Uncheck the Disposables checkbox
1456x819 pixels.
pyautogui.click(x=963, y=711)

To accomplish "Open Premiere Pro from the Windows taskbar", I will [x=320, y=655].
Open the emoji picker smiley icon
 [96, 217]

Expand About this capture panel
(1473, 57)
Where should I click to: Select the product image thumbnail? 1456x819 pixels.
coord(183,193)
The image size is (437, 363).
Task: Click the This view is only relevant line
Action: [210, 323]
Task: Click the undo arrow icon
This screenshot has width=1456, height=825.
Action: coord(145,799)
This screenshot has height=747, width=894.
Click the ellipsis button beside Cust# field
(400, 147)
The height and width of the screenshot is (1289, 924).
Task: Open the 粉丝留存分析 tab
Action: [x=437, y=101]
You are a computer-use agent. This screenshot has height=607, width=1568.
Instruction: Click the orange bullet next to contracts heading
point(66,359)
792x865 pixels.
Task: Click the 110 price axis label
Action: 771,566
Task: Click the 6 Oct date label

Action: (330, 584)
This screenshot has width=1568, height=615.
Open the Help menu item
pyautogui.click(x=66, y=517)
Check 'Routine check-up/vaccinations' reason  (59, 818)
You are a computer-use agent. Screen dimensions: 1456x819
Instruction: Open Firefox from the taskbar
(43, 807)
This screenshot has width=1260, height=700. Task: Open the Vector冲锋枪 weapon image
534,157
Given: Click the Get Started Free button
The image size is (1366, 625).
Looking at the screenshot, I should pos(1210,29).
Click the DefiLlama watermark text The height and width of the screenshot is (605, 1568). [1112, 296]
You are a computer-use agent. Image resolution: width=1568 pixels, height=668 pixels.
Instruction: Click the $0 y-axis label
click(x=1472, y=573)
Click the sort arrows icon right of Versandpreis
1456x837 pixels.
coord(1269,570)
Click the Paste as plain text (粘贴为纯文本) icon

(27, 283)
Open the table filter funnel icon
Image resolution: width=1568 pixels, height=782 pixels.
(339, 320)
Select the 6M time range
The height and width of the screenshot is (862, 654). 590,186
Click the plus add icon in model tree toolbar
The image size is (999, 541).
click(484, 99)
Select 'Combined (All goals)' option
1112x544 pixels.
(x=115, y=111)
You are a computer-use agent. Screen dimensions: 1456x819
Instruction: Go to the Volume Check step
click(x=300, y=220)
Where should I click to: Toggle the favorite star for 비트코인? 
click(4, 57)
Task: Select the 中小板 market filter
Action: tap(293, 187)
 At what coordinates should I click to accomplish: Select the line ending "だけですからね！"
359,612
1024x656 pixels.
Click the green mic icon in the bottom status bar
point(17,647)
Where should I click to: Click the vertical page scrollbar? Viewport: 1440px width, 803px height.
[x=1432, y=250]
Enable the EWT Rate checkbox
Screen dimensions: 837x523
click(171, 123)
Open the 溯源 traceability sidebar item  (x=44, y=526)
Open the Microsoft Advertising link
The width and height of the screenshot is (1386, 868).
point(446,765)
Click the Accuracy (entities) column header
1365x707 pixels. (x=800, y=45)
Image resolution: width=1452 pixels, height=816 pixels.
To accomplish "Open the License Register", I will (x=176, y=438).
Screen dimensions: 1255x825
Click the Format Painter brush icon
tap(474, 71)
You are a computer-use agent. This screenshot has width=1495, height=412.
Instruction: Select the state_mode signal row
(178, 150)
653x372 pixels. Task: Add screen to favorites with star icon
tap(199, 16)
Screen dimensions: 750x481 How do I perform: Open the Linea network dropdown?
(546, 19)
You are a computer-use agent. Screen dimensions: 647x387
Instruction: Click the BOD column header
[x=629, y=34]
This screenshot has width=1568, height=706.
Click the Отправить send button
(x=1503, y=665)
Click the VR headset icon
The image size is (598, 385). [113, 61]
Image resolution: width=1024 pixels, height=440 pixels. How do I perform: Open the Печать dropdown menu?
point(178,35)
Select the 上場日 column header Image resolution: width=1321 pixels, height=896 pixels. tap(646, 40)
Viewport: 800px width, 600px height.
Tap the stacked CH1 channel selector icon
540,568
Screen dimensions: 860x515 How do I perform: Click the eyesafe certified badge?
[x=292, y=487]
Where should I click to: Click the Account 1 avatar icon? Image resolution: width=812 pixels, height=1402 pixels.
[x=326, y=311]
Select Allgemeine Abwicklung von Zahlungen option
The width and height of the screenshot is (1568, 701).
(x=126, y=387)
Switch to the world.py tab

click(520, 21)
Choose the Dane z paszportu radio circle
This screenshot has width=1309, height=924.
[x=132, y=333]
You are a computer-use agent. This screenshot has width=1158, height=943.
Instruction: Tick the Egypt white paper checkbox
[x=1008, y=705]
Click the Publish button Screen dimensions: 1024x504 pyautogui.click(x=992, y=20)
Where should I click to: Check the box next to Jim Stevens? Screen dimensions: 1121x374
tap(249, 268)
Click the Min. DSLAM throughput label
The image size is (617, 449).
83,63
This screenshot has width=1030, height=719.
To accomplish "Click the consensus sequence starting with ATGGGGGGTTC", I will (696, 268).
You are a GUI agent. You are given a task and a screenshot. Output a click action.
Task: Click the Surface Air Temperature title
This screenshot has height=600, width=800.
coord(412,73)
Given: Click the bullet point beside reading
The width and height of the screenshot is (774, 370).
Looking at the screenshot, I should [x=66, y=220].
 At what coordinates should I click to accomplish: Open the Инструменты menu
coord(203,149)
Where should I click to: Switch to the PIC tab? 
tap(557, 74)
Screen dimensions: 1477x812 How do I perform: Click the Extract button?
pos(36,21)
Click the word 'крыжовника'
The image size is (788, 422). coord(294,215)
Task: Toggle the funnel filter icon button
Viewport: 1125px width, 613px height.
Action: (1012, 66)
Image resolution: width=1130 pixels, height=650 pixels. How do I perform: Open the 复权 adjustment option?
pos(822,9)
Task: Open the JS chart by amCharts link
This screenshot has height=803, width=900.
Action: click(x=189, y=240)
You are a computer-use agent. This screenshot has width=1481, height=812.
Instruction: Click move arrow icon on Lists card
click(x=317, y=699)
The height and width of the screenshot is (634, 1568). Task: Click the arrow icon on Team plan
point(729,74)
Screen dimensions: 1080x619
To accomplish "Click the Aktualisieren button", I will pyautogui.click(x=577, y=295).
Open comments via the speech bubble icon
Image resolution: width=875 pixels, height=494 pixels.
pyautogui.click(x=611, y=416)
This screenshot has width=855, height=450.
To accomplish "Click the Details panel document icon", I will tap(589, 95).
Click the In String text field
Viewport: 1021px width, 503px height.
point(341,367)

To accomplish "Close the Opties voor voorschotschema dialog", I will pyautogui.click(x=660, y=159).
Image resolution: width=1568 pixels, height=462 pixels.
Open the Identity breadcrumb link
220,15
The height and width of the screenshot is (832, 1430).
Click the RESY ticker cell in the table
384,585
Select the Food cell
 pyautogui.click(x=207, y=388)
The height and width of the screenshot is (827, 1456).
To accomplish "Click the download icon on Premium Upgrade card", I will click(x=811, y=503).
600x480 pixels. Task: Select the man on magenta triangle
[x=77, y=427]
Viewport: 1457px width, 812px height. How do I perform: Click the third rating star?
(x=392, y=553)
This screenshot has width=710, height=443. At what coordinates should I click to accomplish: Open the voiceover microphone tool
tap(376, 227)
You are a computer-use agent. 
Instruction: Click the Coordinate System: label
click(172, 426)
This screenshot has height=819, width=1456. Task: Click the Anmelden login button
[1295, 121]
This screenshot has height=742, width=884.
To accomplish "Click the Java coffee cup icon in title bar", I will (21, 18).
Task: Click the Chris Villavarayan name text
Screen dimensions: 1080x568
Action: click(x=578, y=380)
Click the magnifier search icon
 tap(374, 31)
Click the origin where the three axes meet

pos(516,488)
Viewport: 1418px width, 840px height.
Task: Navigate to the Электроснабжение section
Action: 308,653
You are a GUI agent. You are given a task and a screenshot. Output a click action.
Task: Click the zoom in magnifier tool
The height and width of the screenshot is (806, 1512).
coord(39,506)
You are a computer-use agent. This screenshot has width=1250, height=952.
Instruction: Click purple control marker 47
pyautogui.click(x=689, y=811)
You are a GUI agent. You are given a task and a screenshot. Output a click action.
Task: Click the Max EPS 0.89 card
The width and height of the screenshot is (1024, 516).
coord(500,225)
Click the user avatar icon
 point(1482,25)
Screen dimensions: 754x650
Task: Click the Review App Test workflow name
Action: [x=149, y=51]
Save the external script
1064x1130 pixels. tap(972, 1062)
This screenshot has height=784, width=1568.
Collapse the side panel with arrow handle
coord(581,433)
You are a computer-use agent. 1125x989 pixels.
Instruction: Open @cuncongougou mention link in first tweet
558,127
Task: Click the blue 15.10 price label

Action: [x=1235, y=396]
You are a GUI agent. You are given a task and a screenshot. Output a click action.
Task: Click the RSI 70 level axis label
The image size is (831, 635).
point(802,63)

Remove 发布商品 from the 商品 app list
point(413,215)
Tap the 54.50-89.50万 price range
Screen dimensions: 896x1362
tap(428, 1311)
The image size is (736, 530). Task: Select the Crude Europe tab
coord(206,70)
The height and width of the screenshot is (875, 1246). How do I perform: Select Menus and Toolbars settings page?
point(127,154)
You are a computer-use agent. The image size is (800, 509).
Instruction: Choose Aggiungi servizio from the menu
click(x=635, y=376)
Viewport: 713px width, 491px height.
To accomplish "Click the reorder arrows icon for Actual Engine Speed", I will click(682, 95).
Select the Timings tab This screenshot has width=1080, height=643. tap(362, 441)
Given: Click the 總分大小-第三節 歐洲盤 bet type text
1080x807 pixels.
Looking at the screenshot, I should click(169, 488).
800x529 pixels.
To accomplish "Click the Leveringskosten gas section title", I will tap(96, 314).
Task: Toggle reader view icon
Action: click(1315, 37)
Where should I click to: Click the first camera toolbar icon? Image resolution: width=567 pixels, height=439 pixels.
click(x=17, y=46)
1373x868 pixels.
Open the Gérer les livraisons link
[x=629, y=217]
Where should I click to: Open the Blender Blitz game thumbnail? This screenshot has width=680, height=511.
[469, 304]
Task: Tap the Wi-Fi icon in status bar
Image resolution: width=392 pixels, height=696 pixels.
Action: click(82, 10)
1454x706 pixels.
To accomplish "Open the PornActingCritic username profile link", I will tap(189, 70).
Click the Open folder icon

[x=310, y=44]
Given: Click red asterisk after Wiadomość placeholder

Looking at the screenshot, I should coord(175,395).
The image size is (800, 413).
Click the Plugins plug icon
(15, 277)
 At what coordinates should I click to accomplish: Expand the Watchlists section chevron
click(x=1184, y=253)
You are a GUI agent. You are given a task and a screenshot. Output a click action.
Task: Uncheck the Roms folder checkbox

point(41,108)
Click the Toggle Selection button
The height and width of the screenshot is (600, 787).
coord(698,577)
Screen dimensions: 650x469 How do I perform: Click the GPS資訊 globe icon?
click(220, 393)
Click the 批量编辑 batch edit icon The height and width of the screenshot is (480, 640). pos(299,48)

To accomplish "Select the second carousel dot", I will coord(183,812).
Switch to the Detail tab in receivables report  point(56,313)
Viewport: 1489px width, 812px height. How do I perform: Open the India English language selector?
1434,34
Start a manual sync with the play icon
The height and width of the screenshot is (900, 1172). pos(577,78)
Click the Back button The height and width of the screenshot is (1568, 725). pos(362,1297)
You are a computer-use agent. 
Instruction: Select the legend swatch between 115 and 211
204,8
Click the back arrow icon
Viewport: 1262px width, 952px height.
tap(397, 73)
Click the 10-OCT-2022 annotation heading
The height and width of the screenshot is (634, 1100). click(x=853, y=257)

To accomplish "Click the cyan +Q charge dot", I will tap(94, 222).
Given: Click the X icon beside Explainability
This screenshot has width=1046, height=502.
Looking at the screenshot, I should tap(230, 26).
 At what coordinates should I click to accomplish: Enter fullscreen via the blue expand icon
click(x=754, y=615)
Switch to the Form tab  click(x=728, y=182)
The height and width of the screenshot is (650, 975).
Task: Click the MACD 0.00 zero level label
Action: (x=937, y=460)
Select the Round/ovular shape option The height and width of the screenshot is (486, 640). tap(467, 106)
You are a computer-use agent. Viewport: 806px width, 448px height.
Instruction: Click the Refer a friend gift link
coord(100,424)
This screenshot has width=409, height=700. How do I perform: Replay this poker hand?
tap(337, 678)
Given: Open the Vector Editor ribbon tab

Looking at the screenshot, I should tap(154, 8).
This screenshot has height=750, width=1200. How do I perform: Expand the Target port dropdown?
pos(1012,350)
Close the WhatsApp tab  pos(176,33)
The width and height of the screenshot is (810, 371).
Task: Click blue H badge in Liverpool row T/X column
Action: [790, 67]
= = =
**Direction**
Copy out the lines above, from the line with "has width=1158, height=943." up to and including the line with "Click the Publish", keeping each one unchanged.

**Response to the task**
You are a computer-use agent. This screenshot has width=1158, height=943.
Instruction: Tick the Egypt white paper checkbox
[x=1008, y=705]
Click the Publish button Screen dimensions: 1024x504 pyautogui.click(x=992, y=20)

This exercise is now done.